> INFORMATION PROVIDED:
=== Section Start ===

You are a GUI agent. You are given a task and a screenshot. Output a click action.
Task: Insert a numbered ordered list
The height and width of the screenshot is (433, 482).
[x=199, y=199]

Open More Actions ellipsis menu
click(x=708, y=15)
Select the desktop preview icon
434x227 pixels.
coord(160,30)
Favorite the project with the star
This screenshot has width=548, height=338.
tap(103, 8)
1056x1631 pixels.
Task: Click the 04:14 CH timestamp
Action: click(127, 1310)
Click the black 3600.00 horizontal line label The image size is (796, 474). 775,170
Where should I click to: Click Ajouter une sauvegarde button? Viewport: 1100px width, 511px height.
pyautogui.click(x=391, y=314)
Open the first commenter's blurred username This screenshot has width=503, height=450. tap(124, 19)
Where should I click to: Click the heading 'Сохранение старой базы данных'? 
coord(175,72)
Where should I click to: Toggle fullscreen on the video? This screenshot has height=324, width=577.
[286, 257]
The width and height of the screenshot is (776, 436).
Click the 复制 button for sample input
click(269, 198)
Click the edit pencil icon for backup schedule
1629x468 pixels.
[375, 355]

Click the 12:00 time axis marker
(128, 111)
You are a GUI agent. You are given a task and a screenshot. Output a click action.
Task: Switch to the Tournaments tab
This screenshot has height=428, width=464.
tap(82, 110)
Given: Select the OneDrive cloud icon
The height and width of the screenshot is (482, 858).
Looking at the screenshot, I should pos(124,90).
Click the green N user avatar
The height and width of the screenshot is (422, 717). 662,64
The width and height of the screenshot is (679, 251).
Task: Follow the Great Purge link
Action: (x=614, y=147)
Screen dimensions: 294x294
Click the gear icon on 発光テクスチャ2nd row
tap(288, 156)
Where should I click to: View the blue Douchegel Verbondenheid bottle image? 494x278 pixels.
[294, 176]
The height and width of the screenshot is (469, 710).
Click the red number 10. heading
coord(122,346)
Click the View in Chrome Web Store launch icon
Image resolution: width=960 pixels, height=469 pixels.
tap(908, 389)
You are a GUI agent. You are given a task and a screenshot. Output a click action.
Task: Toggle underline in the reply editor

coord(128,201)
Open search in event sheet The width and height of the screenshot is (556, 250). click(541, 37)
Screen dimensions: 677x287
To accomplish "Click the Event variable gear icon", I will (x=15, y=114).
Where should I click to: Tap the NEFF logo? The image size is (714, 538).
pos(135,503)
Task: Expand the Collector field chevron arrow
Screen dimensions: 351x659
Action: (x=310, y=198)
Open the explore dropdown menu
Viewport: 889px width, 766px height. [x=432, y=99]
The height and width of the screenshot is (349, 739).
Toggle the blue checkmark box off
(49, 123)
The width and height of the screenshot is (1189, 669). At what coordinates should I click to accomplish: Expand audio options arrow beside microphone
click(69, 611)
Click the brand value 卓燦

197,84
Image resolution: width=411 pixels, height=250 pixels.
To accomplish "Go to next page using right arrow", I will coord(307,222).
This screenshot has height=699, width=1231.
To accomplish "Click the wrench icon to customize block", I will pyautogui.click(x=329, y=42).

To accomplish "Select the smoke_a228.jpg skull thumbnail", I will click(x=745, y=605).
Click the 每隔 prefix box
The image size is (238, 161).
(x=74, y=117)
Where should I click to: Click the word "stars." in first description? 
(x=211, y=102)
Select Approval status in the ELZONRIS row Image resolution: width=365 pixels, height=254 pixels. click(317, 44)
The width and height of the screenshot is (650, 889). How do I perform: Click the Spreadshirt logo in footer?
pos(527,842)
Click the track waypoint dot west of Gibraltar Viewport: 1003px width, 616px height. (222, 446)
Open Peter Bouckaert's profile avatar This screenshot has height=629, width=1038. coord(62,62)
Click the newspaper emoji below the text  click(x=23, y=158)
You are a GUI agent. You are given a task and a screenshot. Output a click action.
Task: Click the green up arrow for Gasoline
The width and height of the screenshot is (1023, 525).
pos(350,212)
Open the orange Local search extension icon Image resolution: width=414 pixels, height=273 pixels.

=== Section End ===

> TO DO: Set the entries above down once more, exactly as they stand.

> RESPONSE AREA:
You are a GUI agent. You are given a task and a screenshot. Output a click action.
Task: Insert a numbered ordered list
The height and width of the screenshot is (433, 482).
[x=199, y=199]

Open More Actions ellipsis menu
click(x=708, y=15)
Select the desktop preview icon
434x227 pixels.
coord(160,30)
Favorite the project with the star
This screenshot has width=548, height=338.
tap(103, 8)
1056x1631 pixels.
Task: Click the 04:14 CH timestamp
Action: click(127, 1310)
Click the black 3600.00 horizontal line label The image size is (796, 474). 775,170
Where should I click to: Click Ajouter une sauvegarde button? Viewport: 1100px width, 511px height.
pyautogui.click(x=391, y=314)
Open the first commenter's blurred username This screenshot has width=503, height=450. tap(124, 19)
Where should I click to: Click the heading 'Сохранение старой базы данных'? 
coord(175,72)
Where should I click to: Toggle fullscreen on the video? This screenshot has height=324, width=577.
[286, 257]
The width and height of the screenshot is (776, 436).
Click the 复制 button for sample input
click(269, 198)
Click the edit pencil icon for backup schedule
1629x468 pixels.
[375, 355]

Click the 12:00 time axis marker
(128, 111)
You are a GUI agent. You are given a task and a screenshot. Output a click action.
Task: Switch to the Tournaments tab
This screenshot has height=428, width=464.
tap(82, 110)
Given: Select the OneDrive cloud icon
The height and width of the screenshot is (482, 858).
Looking at the screenshot, I should pos(124,90).
Click the green N user avatar
The height and width of the screenshot is (422, 717). 662,64
The width and height of the screenshot is (679, 251).
Task: Follow the Great Purge link
Action: (x=614, y=147)
Screen dimensions: 294x294
Click the gear icon on 発光テクスチャ2nd row
tap(288, 156)
Where should I click to: View the blue Douchegel Verbondenheid bottle image? 494x278 pixels.
[294, 176]
The height and width of the screenshot is (469, 710).
Click the red number 10. heading
coord(122,346)
Click the View in Chrome Web Store launch icon
Image resolution: width=960 pixels, height=469 pixels.
tap(908, 389)
You are a GUI agent. You are given a task and a screenshot. Output a click action.
Task: Toggle underline in the reply editor

coord(128,201)
Open search in event sheet The width and height of the screenshot is (556, 250). click(541, 37)
Screen dimensions: 677x287
To accomplish "Click the Event variable gear icon", I will (x=15, y=114).
Where should I click to: Tap the NEFF logo? The image size is (714, 538).
pos(135,503)
Task: Expand the Collector field chevron arrow
Screen dimensions: 351x659
Action: (x=310, y=198)
Open the explore dropdown menu
Viewport: 889px width, 766px height. [x=432, y=99]
The height and width of the screenshot is (349, 739).
Toggle the blue checkmark box off
(49, 123)
The width and height of the screenshot is (1189, 669). At what coordinates should I click to accomplish: Expand audio options arrow beside microphone
click(69, 611)
Click the brand value 卓燦

197,84
Image resolution: width=411 pixels, height=250 pixels.
To accomplish "Go to next page using right arrow", I will coord(307,222).
This screenshot has height=699, width=1231.
To accomplish "Click the wrench icon to customize block", I will pyautogui.click(x=329, y=42).

To accomplish "Select the smoke_a228.jpg skull thumbnail", I will click(x=745, y=605).
Click the 每隔 prefix box
The image size is (238, 161).
(x=74, y=117)
Where should I click to: Click the word "stars." in first description? 
(x=211, y=102)
Select Approval status in the ELZONRIS row Image resolution: width=365 pixels, height=254 pixels. click(317, 44)
The width and height of the screenshot is (650, 889). How do I perform: Click the Spreadshirt logo in footer?
pos(527,842)
Click the track waypoint dot west of Gibraltar Viewport: 1003px width, 616px height. (222, 446)
Open Peter Bouckaert's profile avatar This screenshot has height=629, width=1038. coord(62,62)
Click the newspaper emoji below the text  click(x=23, y=158)
You are a GUI agent. You are given a task and a screenshot. Output a click action.
Task: Click the green up arrow for Gasoline
The width and height of the screenshot is (1023, 525).
pos(350,212)
Open the orange Local search extension icon Image resolution: width=414 pixels, height=273 pixels.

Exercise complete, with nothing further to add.